Implementation of acoustic, radiofrequency and microwave rotating fields in analytical plasma sources

Four helium plasma sources operating at atmospheric pressure have been developed for analytical emission spectrometry by applying a synchronically rotating field with three or more phases operating at 1 kHz, 27 MHz or 2.45 GHz. The plasma takes the form of a disk and has minimum field strength at the axis. Thus, a channel is formed at the center through which the sample in the form of wet aerosol or a chemically generated vapor of halogen may be introduced. A dual-flow concentric ceramic injector was used to supply helium plasma gas and the sample to the plasma. The helium plasma operated at low power levels (40–300 W) and low gas flow rates of below 3 L min− 1 and was self-igniting. The acoustic, radio-frequency (rf) and microwave-driven plasmas can withstand wet aerosol loadings of 5, 30 and 100 mg min− 1, respectively, generated by an ultrasonic nebulizer without a desolvation unit. The plasma physical characteristics were compared at these three frequencies under otherwise similar operating conditions. The helium excitation temperature, OH rotational temperature and electron number density increased with increasing frequency in ranges of 2800–4000 K, 1100–3200 K and 0.1–7 × 1014 cm− 3, respectively.
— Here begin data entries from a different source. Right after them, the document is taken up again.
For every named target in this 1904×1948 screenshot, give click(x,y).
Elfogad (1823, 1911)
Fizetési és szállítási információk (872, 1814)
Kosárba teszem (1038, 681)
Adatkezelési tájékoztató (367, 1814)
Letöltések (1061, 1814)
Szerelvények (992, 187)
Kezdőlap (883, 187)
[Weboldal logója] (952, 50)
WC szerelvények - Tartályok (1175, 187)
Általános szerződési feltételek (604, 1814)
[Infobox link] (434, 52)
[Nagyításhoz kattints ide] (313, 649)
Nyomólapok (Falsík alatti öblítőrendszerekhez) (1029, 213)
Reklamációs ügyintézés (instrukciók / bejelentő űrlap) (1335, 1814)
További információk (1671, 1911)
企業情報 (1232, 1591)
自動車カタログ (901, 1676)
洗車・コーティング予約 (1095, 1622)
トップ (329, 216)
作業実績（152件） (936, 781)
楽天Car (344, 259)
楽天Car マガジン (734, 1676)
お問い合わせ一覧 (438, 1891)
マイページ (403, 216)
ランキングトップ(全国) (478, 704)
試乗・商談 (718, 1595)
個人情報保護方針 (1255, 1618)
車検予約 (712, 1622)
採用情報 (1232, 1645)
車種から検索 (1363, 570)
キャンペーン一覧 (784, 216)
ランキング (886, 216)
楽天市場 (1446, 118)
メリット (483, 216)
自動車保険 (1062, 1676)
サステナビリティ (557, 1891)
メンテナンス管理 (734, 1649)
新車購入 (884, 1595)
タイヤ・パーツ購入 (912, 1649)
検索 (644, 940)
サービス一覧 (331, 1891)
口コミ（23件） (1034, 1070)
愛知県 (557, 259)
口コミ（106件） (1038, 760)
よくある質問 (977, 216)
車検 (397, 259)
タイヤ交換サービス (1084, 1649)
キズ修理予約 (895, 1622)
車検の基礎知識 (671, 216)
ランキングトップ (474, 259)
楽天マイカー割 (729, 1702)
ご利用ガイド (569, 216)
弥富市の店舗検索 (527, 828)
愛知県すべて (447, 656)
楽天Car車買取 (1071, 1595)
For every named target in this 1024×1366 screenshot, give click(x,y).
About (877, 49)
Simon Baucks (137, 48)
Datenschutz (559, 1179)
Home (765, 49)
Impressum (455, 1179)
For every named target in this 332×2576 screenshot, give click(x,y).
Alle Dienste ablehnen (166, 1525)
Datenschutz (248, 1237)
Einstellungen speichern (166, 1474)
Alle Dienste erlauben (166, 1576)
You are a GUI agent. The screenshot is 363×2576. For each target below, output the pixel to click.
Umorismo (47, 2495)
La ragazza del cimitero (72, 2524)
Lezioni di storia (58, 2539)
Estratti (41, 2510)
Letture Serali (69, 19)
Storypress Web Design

To demonstrate the effect of frequency on the plasma excitation efficiency the emission intensity from halogen ions was evaluated using chemical vapor generation with continuous sampling without desiccation. Using 3-phase microwave, 6-phase microwave, 4-phase rf and 1 kHz helium plasma sources the detection limits (3σ) for chlorine at 479.40 nm were 26, 60, 230 and 1200 ng mL− 1, respectively. The microwave-driven plasma was the densest and had the highest excitation potential toward chlorine and bromine ions.